Climate Information Needs for Financial Decision Making

Climate Information Needs for Financial Decision Making

Download Report

 

Download Two-Page Summary

 
 
Key Findings

The United States invests roughly $1.5 trillion U.S. dollars (USD) in capital assets each year across the public and private sectors (Orszag 2008; United States Census Bureau 2013).

Extreme weather events create and exacerbate risks to these financial investments by contributing to:

  • Direct physical impacts on the investments themselves

  • Degradation of critical supporting infrastructure

  • Changes in the availability of key natural resources

  • Changes to workforce availability or capacity

  • Changes in the customer base

  • Supply chain disruptions

  • Legal liability

  • Shifts in the regulatory environment

  • Reductions in credit ratings

Even small changes in weather can impact operations in critical economic sectors. As a result, maximizing returns on financial investments depends on accurately understanding and effectively accounting for these risks.

Climate variability and change can either exacerbate existing risks or cause new sources of risk to emerge.

Managing these risks most effectively will depend on scientific advances and increases in the capacity of financial decision makers to use the scientific knowledge that results.

Barriers to using climate information must also be overcome.
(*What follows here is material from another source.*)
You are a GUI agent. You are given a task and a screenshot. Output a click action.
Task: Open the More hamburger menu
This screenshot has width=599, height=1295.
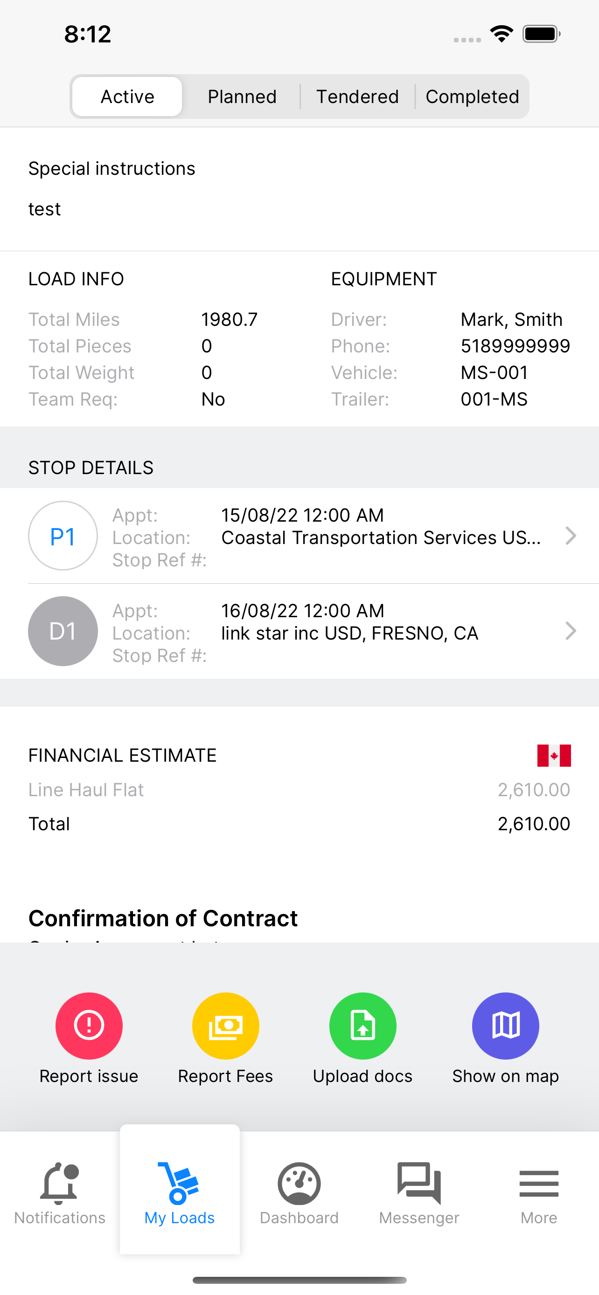point(539,1183)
This study proposes three predefined levels of certainty for communicating about weather and climate risks: 1) possible (i.e., unknown likelihood or less than 50% chance of occurrence), 2) probable (greater than 50% chance of occurrence), and 3) effectively certain (at least 95% chance of occurrence).

For example, it is effectively certain that a change in climate will alter weather patterns. It is probable that climate warming will cause increases in the intensity of some extreme events. It is possible that climate change will cause major and widespread disruptions to key planetary life-support services.

Key recommendations of this study:  

1)  Identify climate-related risks and opportunities for financial decision making.

2)  Create a framework to translate scientific information in clear and actionable terms for financial decision makers.

3)  Analyze existing climate assessments and translate projected impacts into possible, probable, and effectively certain impacts.

4)  Improve climate projections with respect to precipitation (timing, amount, and intensity), extreme events, and tails of probability distributions (i.e., low-probability but high-consequence events).

5)  Increase spatial resolution of climate projections in order to provide climate information at the scale most relevant to financial investments.

6)  Improve projections of the societal consequences of climate impacts through integrated assessments of physical, natural, and social sciences.

7)  Create a user-friendly information repository and portal that provides easy access to information relevant to financial decision making.

8)  Create and maintain opportunities to bring together financial decision makers, scientists, and service providers.

Near-term financial decisions have long-term implications for the United States’ social and economic well-being that depend, in part, on climate variability and change.

Investments will be most successful, and will advance the interests of society most effectively, if they are grounded in the best available knowledge & understanding.